To open the lesson, I explain to the students that graphs are used to display data in an easy way to compare information of different things, or to observe trends. I then place the terms "bar graph, line graph, plot graph, and interpret" on the board. The students are asked to write what they think they know about each of these terms in their math reflection journals.
Following the appropriate amount of time, I ask several volunteers to express what they wrote and think.
Next, I challenge the students to create a bar graph with a partner.
The student partnerships are given the attached Bat Wing Span Article about the nine bats found in Michigan. Within the article, there is information on the wingspan of each bat. The students are asked to read and gather the wingspan data, organize it in their math journals, and then display the information on a bar graph.
As they work and I converse with them, I am watching to see how they set up the graph. I am confident that my students can color the bar to the correct number, but today is about making choices in how to communicate data after gathering it.

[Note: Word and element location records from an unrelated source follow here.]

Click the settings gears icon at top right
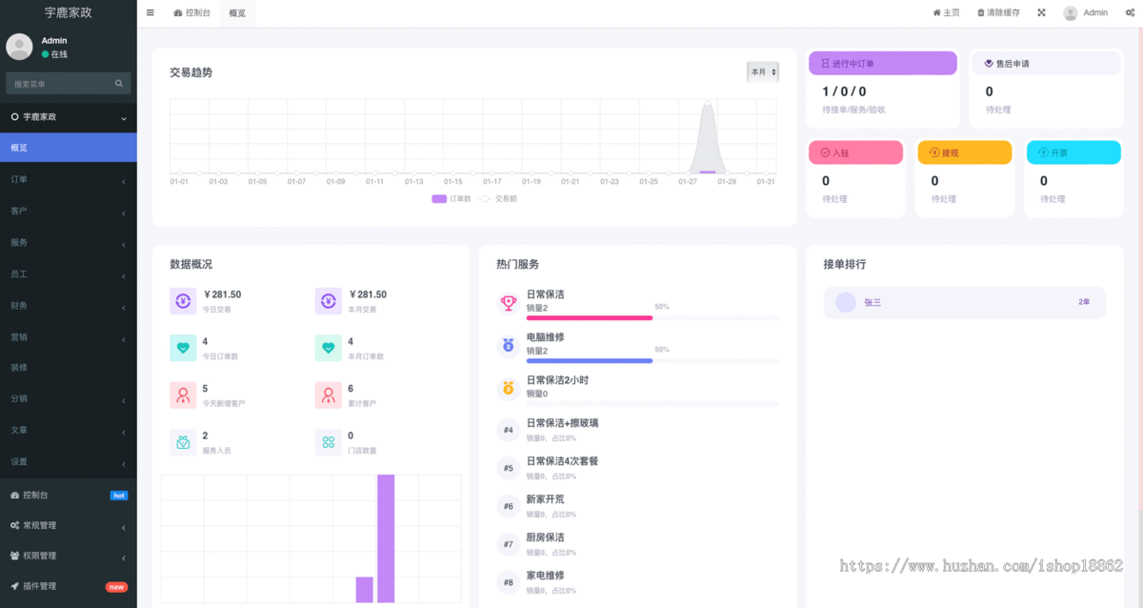The width and height of the screenshot is (1143, 608). coord(1130,13)
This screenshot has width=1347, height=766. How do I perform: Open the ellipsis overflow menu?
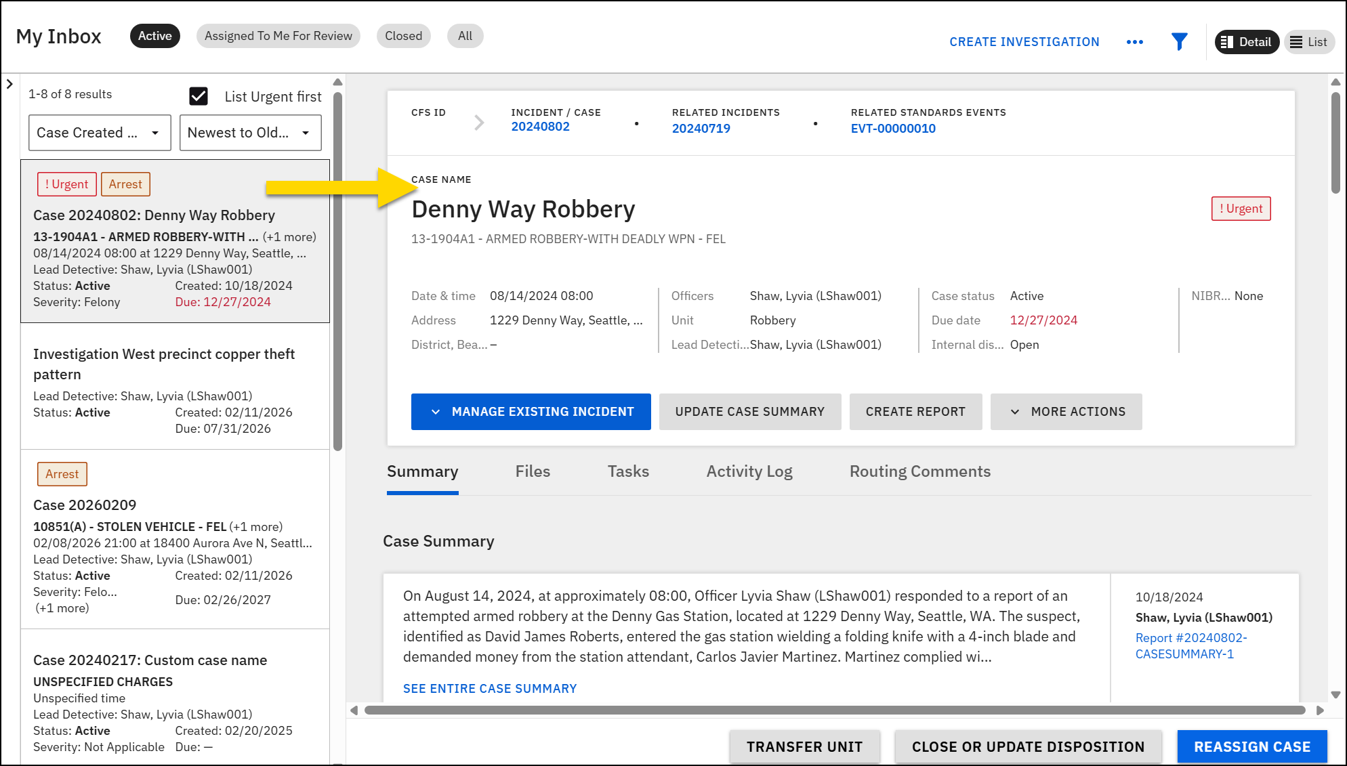click(x=1135, y=42)
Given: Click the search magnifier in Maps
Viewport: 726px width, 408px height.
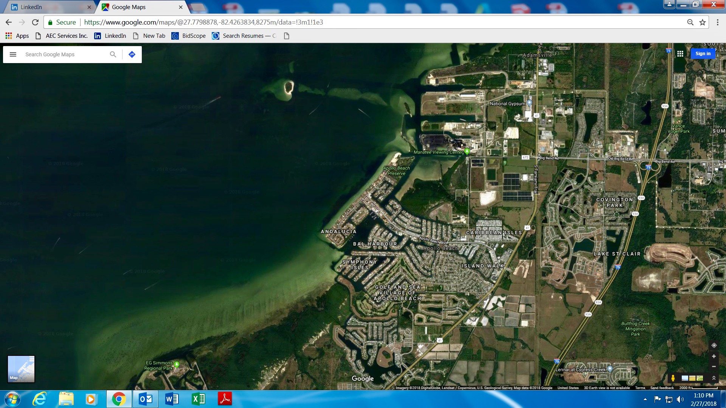Looking at the screenshot, I should [113, 54].
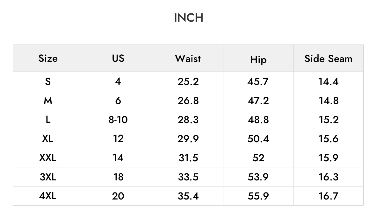
Task: Click the XXL size cell
Action: (x=48, y=158)
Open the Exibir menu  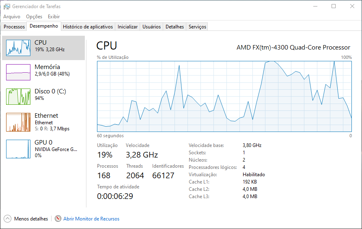pyautogui.click(x=54, y=17)
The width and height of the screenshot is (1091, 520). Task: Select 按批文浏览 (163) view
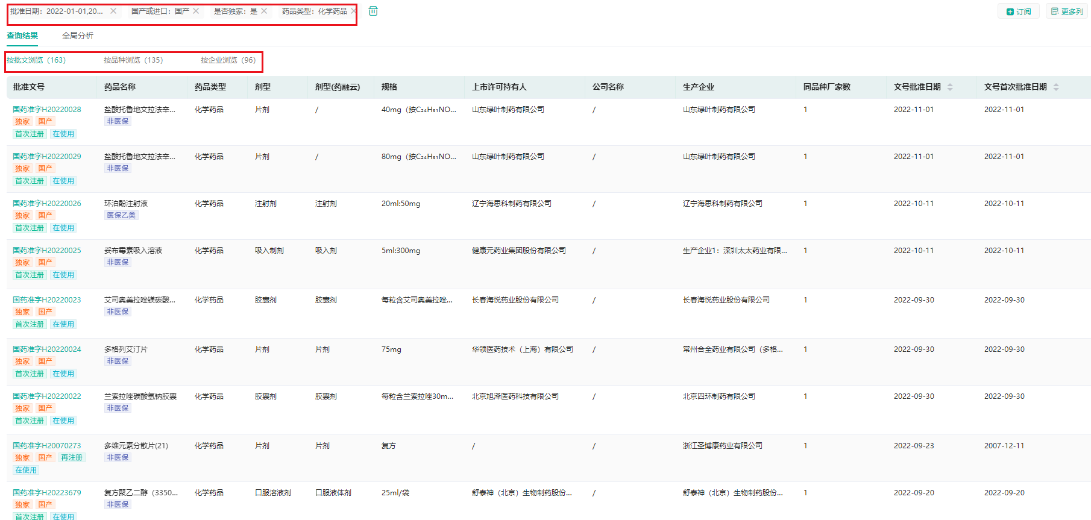pyautogui.click(x=36, y=60)
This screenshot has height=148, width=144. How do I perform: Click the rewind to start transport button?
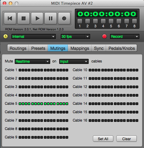tap(10, 18)
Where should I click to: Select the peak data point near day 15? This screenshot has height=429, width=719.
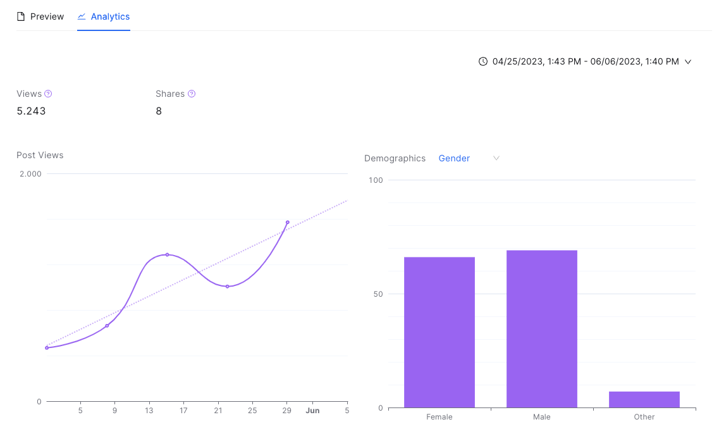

These boys are finding choosing an interval challenging. I let them try and revise several times before I ask them to explain their thinking. As you listen, you will also see where they are drawing in extra lines on the graph paper as one of their solutions.
To close the lesson, student partnerships trade their graphs and check for similar work. If there are differences, they are asked to discuss within a larger group how different decisions were made.
However, everyone had the same data. The differences were that some teams colored the bars representing each bat in different colors. The discussions between students was a good one, as many realized that the color coding made the data easier to see and compare.